À cet égard, les enquêtes successives menées par le Laboratoire d’économie des Transports autour des TGV Sud-Est et Atlantique apportent un éclairage peu accessible par d’autres sources concernant le contenu de la mobilité ferroviaires et son évolution à la faveur de l’introduction de la grande vitesse. Pour illustrer comment les usages de la grande vitesse peuvent être interprétés dans le cadre plus général de l’importance croissante de l’information dans la société actuelle, on observera d’abord la répartition de la mobilité professionnelle selon le secteur d’activité des voyageurs. Dans un second temps, on analysera les déplacements selon leur motif.

Un premier constat, trivial, émerge de l’examen de ces observations : il concerne la nécessaire distinction à établir entre information et activité de services. En effet, la part de voyageurs relevant du secteur tertiaire ne s’élève qu’aux environs des deux tiers du trafic à motif professionnel, tant entre Paris et Lyon en 1985 qu’entre la façade Atlantique et la Capitale en 1989 et 1993 (95). Cette valeur ne marque pas de distorsion particulière par rapport au poids des activités tertiaires dans l’économie. Pourtant, les déplacements « d’affaires », pour l’essentiel, consistent à transporter de l’information, que celle-ci soit contenue dans les attachés-cases des voyageurs (documents), dans leur cerveau (savoir-faire) ou attaché à leur personne (pouvoir). Ce constat tiré d’observations de trafic corrobore des analyses présentées plus haut : il confirme que les tâches de manipulation de l’information, loin d’être circonscrites par les activités de services, concernent en réalité la totalité des secteurs d’activité.

En détaillant les chiffres concernant le secteur d’activité des voyageurs, il est néanmoins possible de mettre en évidence une sensibilité particulière de certaines activités à la mise en service du TGV : il s’agit des services marchands et notamment du « tertiaire supérieur » (les activités d’études, conseil et assistance - ECA). Ce résultat a été mis en avant comme l’un des principaux enseignements des observations avant et après TGV de la mobilité professionnelle (Bonnafous, 1987 ; Klein et Claisse, 1997). L’examen du tableau suivant montre que, pour avérée qu’elle soit, cette sensibilité particulière apparaît pouvoir être reliée à deux phénomènes partiellement distincts : une croissance spécifique de la mobilité totale générée par ce secteur d’activité d’une part, une réelle capacité du TGV à capter le trafic correspondant d’autre part.

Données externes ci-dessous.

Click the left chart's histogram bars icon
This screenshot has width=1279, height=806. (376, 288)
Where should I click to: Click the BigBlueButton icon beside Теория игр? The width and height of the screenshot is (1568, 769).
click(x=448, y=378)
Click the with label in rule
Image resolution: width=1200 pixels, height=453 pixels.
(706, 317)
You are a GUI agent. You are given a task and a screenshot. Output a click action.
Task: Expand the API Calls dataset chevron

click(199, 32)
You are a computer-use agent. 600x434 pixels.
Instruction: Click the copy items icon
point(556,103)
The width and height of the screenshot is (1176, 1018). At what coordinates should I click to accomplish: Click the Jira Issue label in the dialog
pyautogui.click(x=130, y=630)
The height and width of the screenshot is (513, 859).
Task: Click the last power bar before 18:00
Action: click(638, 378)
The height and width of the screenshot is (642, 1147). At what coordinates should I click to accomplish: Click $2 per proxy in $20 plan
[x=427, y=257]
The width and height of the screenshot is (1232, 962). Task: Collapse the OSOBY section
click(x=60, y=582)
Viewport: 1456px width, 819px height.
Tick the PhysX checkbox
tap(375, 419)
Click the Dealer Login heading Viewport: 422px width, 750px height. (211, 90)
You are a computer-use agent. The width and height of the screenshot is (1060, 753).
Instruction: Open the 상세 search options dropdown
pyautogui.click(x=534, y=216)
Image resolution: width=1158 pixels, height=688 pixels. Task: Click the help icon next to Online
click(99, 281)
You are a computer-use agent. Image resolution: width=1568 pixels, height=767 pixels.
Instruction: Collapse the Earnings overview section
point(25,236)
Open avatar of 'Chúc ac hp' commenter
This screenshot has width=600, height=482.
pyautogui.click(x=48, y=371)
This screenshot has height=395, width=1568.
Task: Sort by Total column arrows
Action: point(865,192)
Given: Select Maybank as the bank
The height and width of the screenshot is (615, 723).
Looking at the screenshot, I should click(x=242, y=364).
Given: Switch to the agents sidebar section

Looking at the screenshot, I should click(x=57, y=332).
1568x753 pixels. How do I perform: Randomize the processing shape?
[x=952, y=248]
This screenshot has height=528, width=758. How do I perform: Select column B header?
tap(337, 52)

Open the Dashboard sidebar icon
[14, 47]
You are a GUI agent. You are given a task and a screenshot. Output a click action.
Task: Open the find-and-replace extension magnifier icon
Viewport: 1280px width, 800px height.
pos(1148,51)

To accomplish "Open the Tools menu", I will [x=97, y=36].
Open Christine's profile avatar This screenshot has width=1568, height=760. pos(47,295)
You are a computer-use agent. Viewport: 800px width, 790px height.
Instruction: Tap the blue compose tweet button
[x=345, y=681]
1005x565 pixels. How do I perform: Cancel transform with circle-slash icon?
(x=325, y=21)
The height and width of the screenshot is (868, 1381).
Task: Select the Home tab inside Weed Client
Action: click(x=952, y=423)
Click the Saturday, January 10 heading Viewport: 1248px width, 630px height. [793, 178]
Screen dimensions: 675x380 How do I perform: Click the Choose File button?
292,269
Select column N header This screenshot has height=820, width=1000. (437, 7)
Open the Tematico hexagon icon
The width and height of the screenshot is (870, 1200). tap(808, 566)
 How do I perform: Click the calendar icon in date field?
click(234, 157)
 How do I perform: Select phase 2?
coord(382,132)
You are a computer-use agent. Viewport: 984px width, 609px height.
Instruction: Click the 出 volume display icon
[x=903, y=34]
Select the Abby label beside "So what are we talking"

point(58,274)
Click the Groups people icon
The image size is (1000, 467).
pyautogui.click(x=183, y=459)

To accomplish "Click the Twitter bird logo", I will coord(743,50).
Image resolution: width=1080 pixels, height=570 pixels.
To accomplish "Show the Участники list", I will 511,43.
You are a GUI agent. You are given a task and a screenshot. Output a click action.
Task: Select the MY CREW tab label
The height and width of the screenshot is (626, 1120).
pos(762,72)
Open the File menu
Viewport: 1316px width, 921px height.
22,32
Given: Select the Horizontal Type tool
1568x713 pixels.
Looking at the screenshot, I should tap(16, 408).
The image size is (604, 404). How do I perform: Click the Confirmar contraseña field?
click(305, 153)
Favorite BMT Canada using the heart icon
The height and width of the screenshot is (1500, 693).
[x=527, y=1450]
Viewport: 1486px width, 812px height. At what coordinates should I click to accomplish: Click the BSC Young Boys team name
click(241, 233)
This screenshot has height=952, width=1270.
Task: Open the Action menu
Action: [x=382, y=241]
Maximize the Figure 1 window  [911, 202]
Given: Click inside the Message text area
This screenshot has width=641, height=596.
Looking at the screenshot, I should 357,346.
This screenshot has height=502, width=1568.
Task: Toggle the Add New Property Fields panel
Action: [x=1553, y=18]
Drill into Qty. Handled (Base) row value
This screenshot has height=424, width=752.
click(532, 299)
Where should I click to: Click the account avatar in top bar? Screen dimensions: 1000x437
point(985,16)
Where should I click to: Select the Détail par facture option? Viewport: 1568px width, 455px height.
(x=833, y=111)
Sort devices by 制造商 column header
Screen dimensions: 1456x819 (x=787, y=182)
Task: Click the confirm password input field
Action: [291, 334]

Tableau : Évolution de trafic avant et après TGVselon le secteur d’activité des voyageurs
Fer Tous modes* Fer Tous modes*
+267% +100% ECA +60% +27%
+237% +120% Autres services marchands +43% +17%
+163% +92% Total tertiaire +27% +14%
+129% +15% Industrie +128% -2%
+151% +56% Ensemble des secteurs +44% +9%
TGV Sud-Est TGV-Atlantique

* : Air+Fer pour le TGV S-E, Air+Fer+Route pour le TGV-A

En comparant tout d’abord l’évolution des trafics ferroviaire et tous modes, on constate que l’attractivité du TGV ne semble pas spécifique d’un secteur d’activité. Elle se trouve confirmée à chaque ligne, avec plutôt moins d’ampleur lorsque l’on considère les activités tertiaires dans leur ensemble car celles-ci incluent un secteur non-marchand déjà très orienté sur le chemin de fer avant la mise en service des lignes nouvelles. L’attractivité du TGV apparaît au contraire particulièrement marquée pour le secteur secondaire en raison d’une forte proportion de voyageurs parisiens sur ce segment, très présents dans les avions avant l’apparition du TGV.

Concernant la mobilité totale – calculée sur la somme des trafics de chaque mode – générée par les activités industrielles, les évolutions constatées s’apparentent clairement à des transfert nets entre modes de transport. La croissance de la mobilité apparaît en revanche plus spécifique du tertiaire supérieur et des services marchands. La question de l’interprétation de ce résultat comme le signe d’une induction de trafic directement provoquée par l’amélioration de l’offre de transport ou comme la marque d’une tendance plus générale de croissance particulière de ces activités a été discutée (Klein, 1998). Les deux phénomènes ne sont guère dissociables dans la mesure où le développement des services marchands s’accompagne aussi d’évolutions organisationnelles que, pour partie, le TGV rend possible. On soulignera donc ici cette articulation étroite que l’on peut repérer entre la croissance d’activités à haute intensité informationnelle et la mise en place d’un moyen de déplacement rapide tel que le TGV.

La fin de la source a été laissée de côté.